▶ _TASK GOAL_:
Search the entries below for "shopping" and copy each matching line.

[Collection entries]
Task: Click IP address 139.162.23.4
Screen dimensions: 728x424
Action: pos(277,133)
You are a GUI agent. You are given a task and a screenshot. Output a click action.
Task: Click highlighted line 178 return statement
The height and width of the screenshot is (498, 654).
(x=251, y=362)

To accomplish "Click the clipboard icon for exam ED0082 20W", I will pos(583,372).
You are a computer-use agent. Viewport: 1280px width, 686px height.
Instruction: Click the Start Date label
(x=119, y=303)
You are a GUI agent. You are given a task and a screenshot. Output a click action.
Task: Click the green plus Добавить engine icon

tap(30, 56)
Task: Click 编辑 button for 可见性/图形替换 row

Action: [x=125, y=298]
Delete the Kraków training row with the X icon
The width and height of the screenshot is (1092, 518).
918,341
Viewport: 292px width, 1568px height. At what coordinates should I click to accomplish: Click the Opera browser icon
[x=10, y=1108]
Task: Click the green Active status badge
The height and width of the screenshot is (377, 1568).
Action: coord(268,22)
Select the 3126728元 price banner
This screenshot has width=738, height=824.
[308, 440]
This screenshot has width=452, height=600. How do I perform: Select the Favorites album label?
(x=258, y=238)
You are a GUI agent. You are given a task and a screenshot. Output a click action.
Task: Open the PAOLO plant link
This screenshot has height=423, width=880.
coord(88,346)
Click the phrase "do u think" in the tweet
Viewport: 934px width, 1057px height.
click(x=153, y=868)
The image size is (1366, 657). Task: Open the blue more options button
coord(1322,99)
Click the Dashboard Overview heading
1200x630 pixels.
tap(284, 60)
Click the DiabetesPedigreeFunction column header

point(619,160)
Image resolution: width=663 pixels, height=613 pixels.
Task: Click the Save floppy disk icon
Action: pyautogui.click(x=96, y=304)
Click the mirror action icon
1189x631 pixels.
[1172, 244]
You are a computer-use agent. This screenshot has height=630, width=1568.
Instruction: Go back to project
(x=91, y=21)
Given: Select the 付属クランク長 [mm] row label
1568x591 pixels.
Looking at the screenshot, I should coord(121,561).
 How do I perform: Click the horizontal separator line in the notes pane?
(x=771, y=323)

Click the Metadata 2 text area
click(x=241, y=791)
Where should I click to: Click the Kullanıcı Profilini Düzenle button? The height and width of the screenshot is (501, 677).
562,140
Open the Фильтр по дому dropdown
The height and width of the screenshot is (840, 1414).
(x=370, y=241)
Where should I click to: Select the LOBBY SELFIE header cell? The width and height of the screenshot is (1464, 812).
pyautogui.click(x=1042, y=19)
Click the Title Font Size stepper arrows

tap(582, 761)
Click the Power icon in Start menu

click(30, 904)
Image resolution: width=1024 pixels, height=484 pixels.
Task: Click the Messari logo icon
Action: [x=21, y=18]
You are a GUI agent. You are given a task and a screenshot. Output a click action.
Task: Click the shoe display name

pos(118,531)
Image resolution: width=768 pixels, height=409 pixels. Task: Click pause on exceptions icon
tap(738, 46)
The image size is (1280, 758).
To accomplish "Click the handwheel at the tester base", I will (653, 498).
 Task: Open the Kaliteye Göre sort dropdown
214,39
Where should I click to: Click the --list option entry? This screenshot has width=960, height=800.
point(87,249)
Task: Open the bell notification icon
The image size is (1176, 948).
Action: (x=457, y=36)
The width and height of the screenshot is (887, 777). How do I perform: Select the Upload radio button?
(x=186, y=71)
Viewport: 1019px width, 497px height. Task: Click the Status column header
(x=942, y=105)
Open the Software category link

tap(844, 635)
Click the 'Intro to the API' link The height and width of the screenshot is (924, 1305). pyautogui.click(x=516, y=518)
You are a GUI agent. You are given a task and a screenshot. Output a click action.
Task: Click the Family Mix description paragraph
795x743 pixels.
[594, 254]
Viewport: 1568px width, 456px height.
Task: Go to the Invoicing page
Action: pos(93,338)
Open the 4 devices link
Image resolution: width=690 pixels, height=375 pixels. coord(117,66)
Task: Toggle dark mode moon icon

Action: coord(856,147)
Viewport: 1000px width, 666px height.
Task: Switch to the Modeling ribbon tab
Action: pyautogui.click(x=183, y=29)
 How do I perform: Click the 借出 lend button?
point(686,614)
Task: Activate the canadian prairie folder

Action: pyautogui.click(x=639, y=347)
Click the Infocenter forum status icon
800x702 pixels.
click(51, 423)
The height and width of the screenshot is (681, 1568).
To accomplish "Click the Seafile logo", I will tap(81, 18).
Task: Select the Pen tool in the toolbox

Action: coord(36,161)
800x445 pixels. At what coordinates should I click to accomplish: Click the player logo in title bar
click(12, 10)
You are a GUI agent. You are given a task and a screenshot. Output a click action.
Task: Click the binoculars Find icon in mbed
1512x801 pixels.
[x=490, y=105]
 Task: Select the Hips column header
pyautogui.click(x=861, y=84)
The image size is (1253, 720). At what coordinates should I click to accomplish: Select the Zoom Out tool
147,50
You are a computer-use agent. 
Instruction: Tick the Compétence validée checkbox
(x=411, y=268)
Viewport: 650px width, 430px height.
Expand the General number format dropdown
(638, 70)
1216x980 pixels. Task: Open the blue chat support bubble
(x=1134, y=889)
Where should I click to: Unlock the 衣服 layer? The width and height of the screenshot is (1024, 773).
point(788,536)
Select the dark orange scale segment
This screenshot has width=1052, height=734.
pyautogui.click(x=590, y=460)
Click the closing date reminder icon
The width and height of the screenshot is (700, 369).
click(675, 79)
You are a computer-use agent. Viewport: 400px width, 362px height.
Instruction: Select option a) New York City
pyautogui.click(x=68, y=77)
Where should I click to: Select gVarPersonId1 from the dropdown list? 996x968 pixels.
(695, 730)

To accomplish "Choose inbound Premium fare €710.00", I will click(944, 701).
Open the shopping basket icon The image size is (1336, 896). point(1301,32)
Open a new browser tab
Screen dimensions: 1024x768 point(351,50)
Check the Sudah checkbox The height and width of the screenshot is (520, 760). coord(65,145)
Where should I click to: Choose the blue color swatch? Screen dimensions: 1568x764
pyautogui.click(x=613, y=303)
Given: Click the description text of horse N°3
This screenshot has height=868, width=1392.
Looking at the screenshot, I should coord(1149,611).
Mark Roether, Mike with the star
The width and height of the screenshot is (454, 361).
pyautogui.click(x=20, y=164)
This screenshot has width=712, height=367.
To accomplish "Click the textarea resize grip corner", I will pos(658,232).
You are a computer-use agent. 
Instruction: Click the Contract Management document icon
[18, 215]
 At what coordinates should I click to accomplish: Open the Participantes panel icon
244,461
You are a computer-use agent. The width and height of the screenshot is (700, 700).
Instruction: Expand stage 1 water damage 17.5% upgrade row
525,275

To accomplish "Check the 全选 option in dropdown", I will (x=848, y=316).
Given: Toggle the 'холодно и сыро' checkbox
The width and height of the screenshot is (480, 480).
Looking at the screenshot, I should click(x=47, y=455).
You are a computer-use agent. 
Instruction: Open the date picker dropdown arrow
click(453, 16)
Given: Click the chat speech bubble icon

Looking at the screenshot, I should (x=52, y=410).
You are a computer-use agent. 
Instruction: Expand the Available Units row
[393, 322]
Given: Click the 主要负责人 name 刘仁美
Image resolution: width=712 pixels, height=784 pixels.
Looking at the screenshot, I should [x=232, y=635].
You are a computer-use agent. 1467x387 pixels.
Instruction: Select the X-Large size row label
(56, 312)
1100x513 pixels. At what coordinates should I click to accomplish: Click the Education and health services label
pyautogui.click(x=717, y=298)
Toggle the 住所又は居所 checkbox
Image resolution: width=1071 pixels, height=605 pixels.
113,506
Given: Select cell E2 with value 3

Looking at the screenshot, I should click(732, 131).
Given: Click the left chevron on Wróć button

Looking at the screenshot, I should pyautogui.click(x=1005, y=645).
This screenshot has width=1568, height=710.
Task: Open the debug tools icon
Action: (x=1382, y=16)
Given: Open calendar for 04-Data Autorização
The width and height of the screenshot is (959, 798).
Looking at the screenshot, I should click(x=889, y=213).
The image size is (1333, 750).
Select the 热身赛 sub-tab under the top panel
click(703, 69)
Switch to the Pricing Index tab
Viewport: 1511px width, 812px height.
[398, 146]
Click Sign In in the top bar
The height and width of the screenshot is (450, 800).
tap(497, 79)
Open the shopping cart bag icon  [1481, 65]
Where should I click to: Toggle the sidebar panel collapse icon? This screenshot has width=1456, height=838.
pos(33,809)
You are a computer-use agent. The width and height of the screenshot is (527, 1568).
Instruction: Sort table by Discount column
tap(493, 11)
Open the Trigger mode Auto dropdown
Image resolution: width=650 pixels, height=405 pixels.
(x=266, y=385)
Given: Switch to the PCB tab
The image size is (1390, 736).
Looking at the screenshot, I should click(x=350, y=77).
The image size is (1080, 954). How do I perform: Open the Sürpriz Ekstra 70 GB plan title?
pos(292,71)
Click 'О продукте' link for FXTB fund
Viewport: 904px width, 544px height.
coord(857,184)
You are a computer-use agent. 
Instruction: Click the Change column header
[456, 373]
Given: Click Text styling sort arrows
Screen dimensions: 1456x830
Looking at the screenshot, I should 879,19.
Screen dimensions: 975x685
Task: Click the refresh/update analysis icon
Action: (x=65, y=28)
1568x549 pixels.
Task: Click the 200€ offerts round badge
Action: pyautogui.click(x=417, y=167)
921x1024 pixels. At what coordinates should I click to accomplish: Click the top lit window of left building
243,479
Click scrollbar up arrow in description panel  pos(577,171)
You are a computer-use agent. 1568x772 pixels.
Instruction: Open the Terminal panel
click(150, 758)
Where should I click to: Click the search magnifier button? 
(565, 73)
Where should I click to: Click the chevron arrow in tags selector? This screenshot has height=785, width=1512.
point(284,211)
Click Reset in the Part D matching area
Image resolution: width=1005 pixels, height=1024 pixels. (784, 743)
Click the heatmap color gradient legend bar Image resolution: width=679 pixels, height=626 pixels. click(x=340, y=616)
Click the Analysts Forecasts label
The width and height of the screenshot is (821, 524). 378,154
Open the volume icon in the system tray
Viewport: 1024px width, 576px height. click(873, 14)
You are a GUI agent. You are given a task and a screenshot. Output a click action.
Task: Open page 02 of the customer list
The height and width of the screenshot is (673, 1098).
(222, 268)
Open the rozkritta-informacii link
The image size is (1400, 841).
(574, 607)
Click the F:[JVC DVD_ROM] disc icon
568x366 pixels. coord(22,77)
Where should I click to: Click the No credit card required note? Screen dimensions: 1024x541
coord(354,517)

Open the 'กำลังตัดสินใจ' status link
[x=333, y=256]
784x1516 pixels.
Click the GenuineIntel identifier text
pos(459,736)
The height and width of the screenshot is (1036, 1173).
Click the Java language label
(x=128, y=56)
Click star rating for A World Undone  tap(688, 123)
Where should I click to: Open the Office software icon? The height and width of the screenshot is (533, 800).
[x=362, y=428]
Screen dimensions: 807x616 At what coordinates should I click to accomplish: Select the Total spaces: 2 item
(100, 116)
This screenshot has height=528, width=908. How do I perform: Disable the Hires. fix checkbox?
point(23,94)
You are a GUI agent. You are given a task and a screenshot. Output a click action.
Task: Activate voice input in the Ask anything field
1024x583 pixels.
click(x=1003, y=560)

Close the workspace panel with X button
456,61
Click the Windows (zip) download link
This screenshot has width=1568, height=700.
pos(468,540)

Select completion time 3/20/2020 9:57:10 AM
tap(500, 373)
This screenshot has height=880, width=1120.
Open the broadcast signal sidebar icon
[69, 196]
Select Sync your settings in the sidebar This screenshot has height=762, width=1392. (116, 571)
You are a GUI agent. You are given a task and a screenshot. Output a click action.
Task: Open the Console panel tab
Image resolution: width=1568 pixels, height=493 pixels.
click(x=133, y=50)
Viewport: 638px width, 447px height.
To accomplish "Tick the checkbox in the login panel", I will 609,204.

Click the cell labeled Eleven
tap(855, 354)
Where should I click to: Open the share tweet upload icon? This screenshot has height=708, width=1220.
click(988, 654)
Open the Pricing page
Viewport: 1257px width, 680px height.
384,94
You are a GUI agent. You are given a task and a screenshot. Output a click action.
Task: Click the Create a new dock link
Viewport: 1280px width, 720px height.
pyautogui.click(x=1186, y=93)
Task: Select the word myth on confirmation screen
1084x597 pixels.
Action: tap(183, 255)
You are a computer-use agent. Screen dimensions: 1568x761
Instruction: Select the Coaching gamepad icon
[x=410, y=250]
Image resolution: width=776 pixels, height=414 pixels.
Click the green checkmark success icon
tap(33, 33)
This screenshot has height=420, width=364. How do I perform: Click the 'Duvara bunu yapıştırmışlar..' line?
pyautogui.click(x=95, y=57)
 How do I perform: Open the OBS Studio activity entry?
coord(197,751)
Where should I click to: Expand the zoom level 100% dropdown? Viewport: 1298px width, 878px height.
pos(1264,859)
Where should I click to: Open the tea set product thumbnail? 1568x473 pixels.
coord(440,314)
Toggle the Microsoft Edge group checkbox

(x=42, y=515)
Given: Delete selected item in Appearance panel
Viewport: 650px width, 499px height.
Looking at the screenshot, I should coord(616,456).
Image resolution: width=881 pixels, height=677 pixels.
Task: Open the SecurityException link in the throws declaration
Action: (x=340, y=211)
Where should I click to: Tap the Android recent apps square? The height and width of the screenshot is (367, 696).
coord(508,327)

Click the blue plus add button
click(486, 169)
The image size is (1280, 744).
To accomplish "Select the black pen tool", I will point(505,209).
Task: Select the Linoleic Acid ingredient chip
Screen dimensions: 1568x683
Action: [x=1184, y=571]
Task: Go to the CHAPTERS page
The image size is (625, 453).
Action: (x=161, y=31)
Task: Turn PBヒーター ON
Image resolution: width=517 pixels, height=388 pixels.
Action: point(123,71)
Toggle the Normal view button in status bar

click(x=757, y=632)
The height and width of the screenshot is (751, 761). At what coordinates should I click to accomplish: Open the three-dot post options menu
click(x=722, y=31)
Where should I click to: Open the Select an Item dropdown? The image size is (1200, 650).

▶ _WRITTEN SOLUTION_:
Open the shopping basket icon The image size is (1336, 896). point(1301,32)
Open the shopping cart bag icon  [1481, 65]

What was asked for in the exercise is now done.